For ‘Patent Wars’ Alarmists, Time to Make Peace with the Empirical Data
To hear it from some critics, the U.S. patent system is buckling under the weight of frenzied and unprecedented patent litigation. The explosion in disputes—so the narrative goes—greatly increases transaction costs and significantly depresses innovation. A scary story indeed. But the empirical data paints a very different picture.
Critics who claim that “patent wars” have brought the system to the brink misplace focus on a single, flawed metric: the raw number of lawsuits. In the first place, patent litigation is not increasing. When examining patent litigation by any meaningful measure, there has actually been a slight decrease in recent years, with long-term trends revealing a markedly steady rate of patent litigation. Any perceived increases are illusory and attributable to the 2011 Leahy-Smith America Invents Act (AIA), which increased the raw number of lawsuits by making the joinder of defendants more difficult. The AIA precluded the joinder of multiple defendants in a single patent lawsuit solely on the basis that all defendants infringe the same patents. As a result, as of 2011 patent owners had to file separate cases against each defendant, creating an artificial inflation of patent lawsuits counted based on filings.1
But even putting aside the fact that patent litigation is not truly increasing, there is a fundamental flaw in the very logic of “more is bad.” This reductive premise ignores that the core purpose of the patent system is to provide a mechanism for the exercise of proprietary rights. In an age where innovation is increasing and more patents are being granted, some increase in litigation is a sign not that the system is failing, but rather that it is working.
Patent litigation historically has increased after periods of disruptive innovation. It is often a marker of a healthy innovation ecosystem, in which competitors jockey for position in a developing marketplace. From sewing machines and telephones to semiconductors and now smartphones, so-called patent wars (a phrase dating back at least to the 1850s) have hardly slowed the pace of American innovation.
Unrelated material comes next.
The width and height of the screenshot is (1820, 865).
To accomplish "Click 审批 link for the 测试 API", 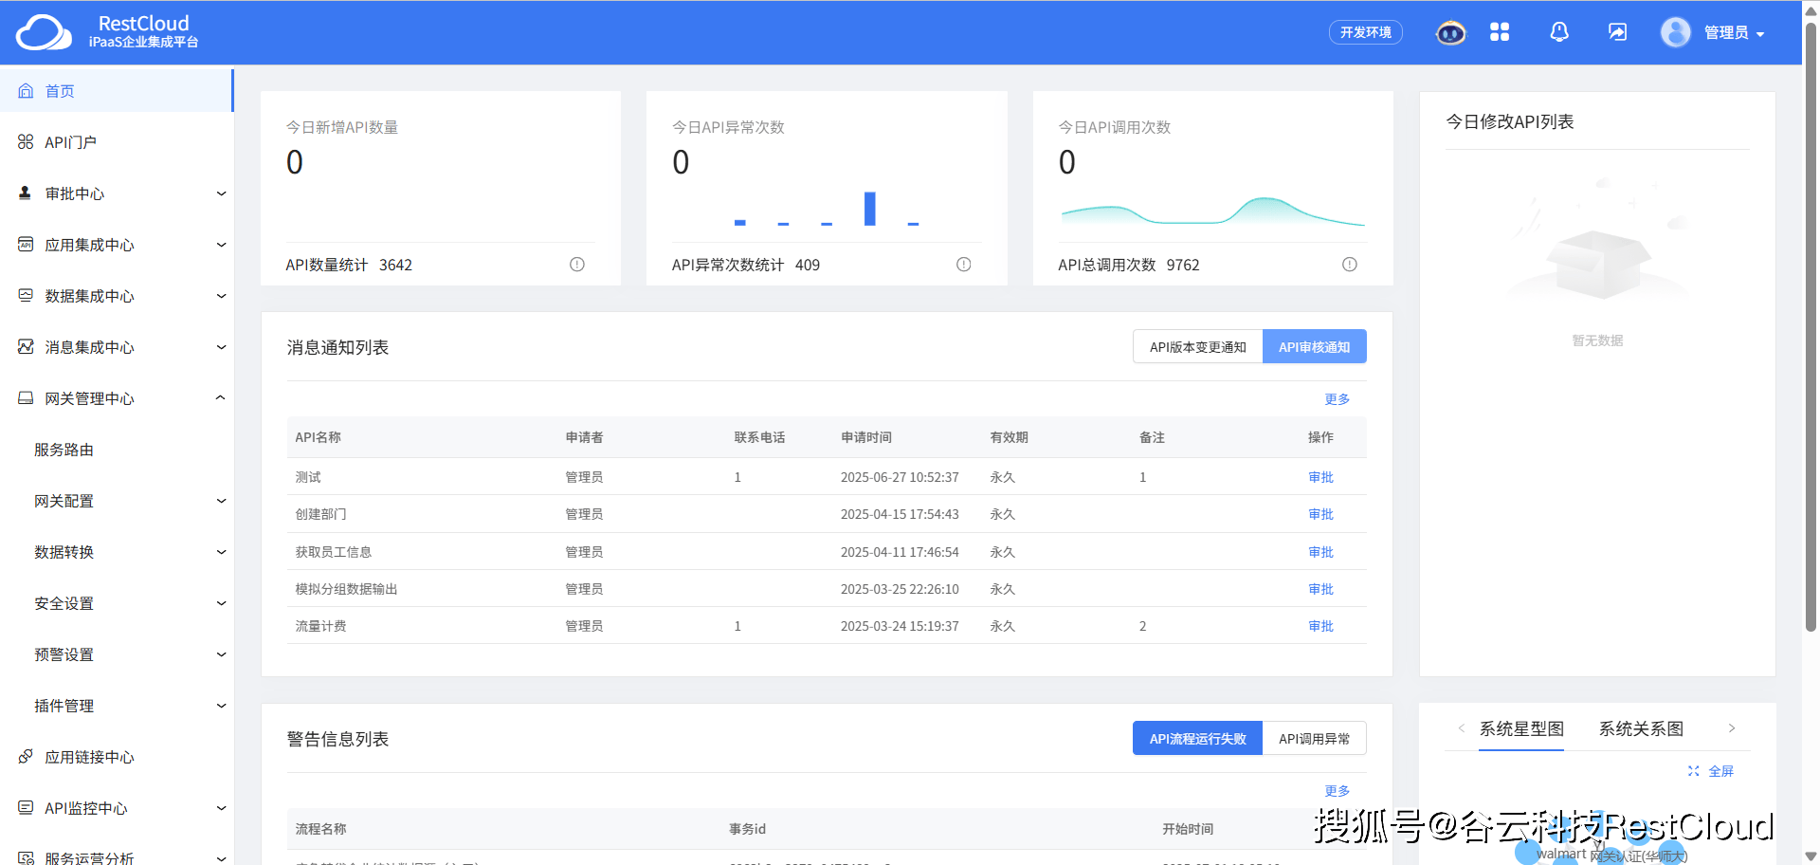I will point(1320,477).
Making sense of patent litigation data—rather than merely making a political point—requires normalization of data. Controlling for the AIA joinder provision, which resulted in a significant increase of the raw number of lawsuits, the rate of patent litigation has remained relatively unchanged over the last five decades and has actually decreased in recent years. Critics will continue to focus on raw numbers when it bolsters their sky-is-falling narrative and then, after particularly sleepy periods, shift toward headline-grabbing percent increases (having conveniently remained quiet during the preceding valleys setting up those conspicuous peaks). The key to deriving any meaningful understanding from the data is to measure changes over relevant periods of time and to account for context that can eliminate aberrations that belie the narrative told by raw numbers.
The early twenty-first century has been a period of intense technological innovation. With the advent of artificial intelligence, mobile communications, quantum computing, and other game-changing technologies, the United States is in a period of unprecedented technological disruption. Accordingly, economic competitors have engaged in patent litigation. Put in its proper context, this current period of American innovation is no more prone to patent litigation than earlier periods of significant technological change. The sky is not falling; the system is not broken. The empirical data demonstrate that, when it comes to bombastic calls for peacemaking intervention into so-called patent wars, discretion is most certainly the better part of valor.
David Kappos is a partner at Cravath Swaine and Moore and was the undersecretary of commerce for intellectual property and director of the U.S. Patent and Trademark Office from 2009 to 2013. Kirti Gupta is a senior adviser at the Center for Strategic and International Studies in Washington, D.C., and the chief economist at Qualcomm.